Univ. of Edinburgh crestnescent logoODI logo

URIs in data: An ideology-free analytic

Henry S. Thompson
Jonathan Rees
Jeni Tennison
4 May 2013

Table of Contents

1. Acknowledgements

I owe much of what I understand about the Web to Tim Berners-Lee, along with Dan Connolly, Harry Halpin and Larry Masinter

Brian Cantwell Smith has hugely influenced my approach to all things computational

Jonathan and Jeni, my co-authors, haven't vetted these slides, and so can't be held responsible for anything contained herein with which you disagree

2. The core argument

  1. The foundational Web standards left the question of (how we find out) the 'meaning', or 'referent' of URIs under-, if not altogether un-, specified
  2. Berners-Lee knew what he meant, and his view is reflected in AWWW
  3. But underspecification amounts to an extension point
  4. And other extensions, incompatible with Berners-Lee's, have emerged and been widely implemented
  5. The TAG's effort to settle the question after-the-fact, essentially by endorsing Berners-Lee's extension, has not succeeded
  6. Mutually incompatible extensions at the same extension point can lead to failures of interoperability
  7. Machine-actionable documentation can restore interoperability without prejudice to at least two common extensions

3. Narrowing the focus: URIs and HTTP

The URIs this discussion focusses on are limited

  • http: scheme
  • hashless
  • 'retrieval-enabled':
    • an HTTP GET request for the URI will result in an HTTP 200 response
    • (in the absence of connectivity (construed widely) issues)
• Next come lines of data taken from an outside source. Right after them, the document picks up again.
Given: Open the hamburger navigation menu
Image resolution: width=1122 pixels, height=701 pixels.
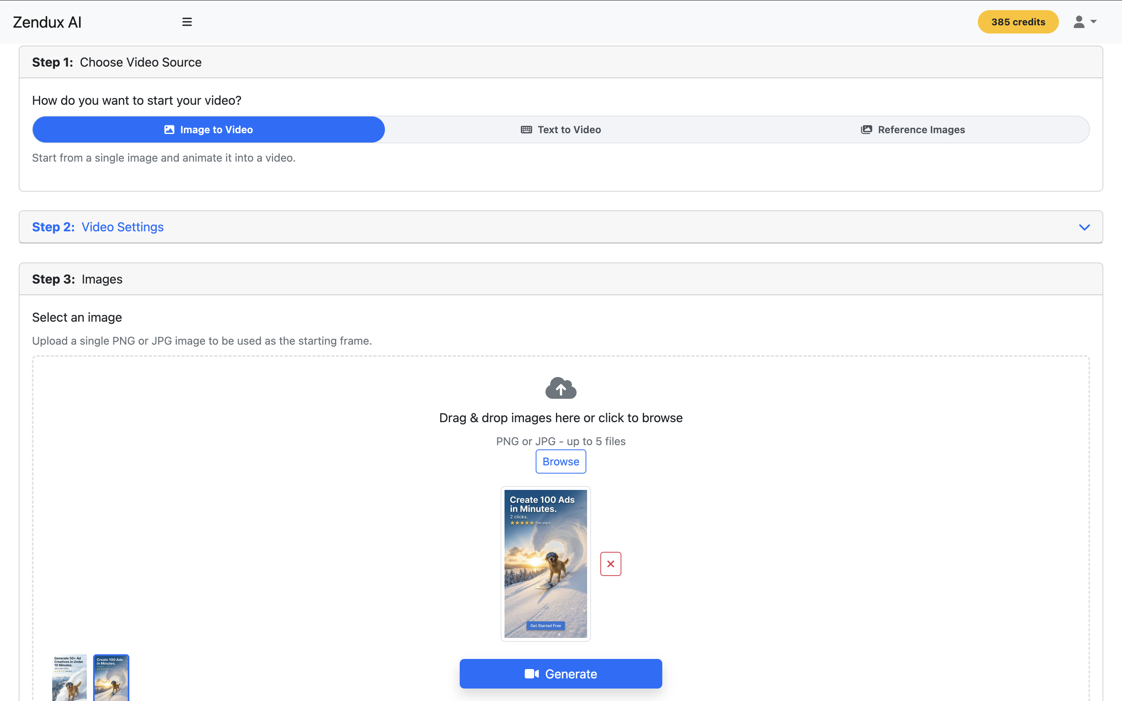Looking at the screenshot, I should (x=187, y=21).
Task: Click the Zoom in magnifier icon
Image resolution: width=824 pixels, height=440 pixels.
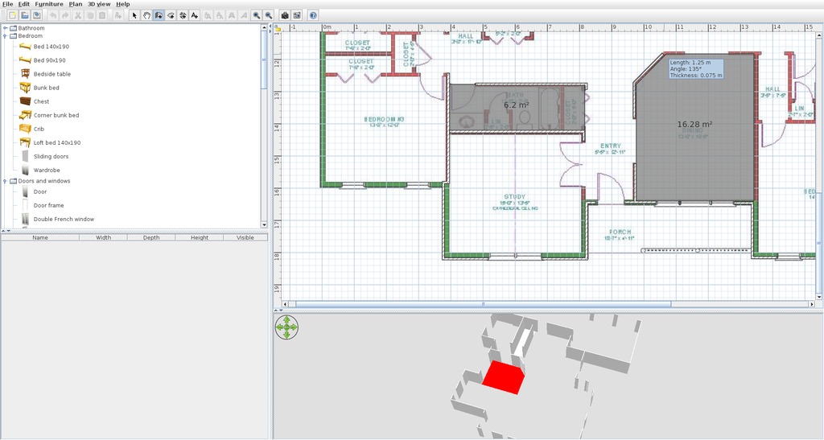Action: click(256, 15)
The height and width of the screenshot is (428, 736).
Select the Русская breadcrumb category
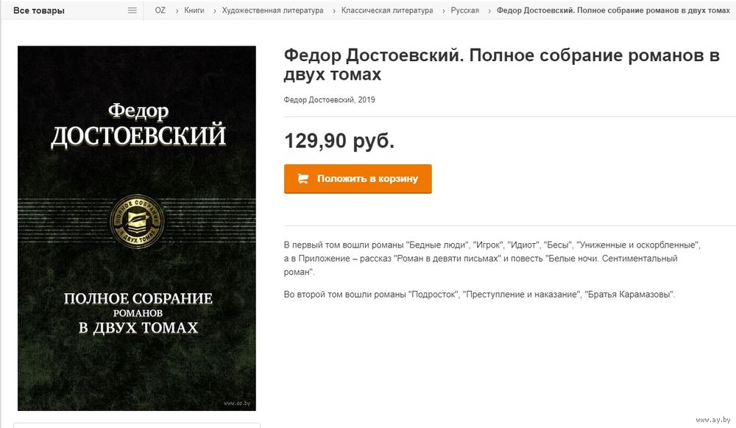point(465,10)
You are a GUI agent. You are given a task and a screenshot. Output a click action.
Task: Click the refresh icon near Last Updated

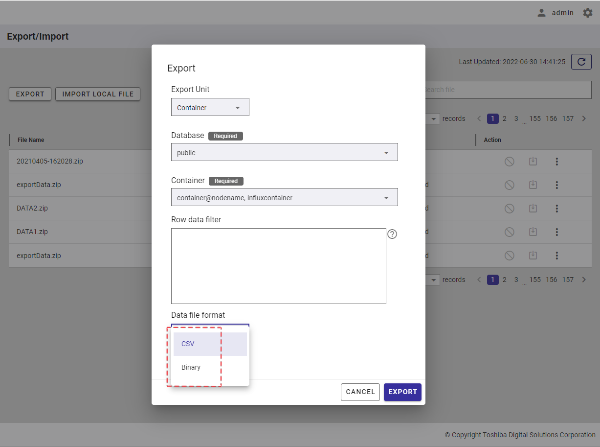[x=581, y=62]
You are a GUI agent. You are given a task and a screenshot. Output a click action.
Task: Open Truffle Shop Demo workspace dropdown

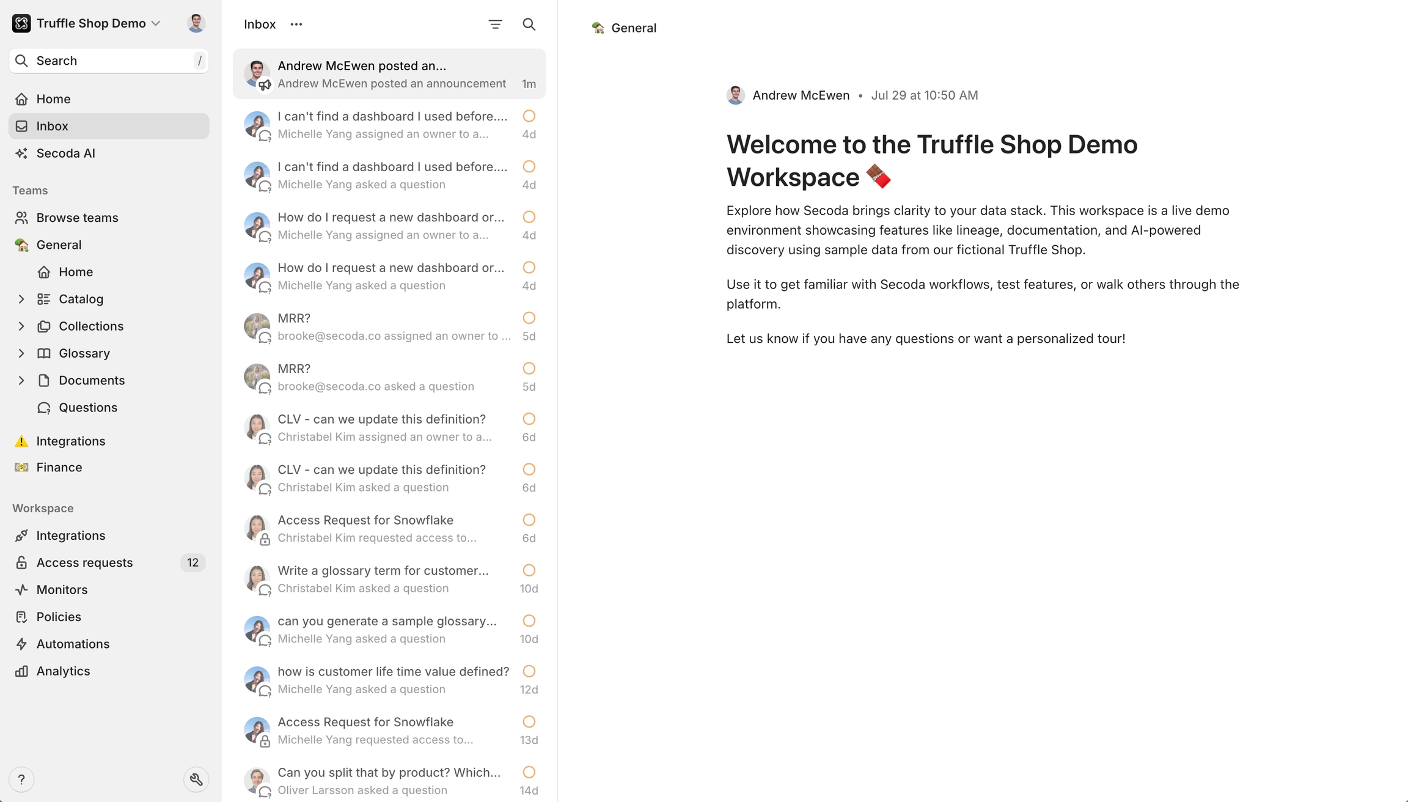92,23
Restricted, but a very substantial part of the usage of URIs in data

And the only HTTP operation we address is GET

4. Narrowing the focus: extensions

By considering the use of URIs in data, we can exemplify two common usage patterns which reveal more-or-less covert allegance to two distinct extensions

  • Without actually taking a stance on what any of the controversial words mean

Sometimes information in data involving a URI is evidently about what you can retrieve from that URI:

{           "@id": "http://www.w3.org/People/Berners-Lee/",
  "last modified": "2012-06-08" }

{           "@id": "http://www.websci13.org/files/2013/04/ht-317x370.jpg",
     "resolution": "72x72"}
  • [We use JSON for our examples throughout, and assume the widespread '@id' convention]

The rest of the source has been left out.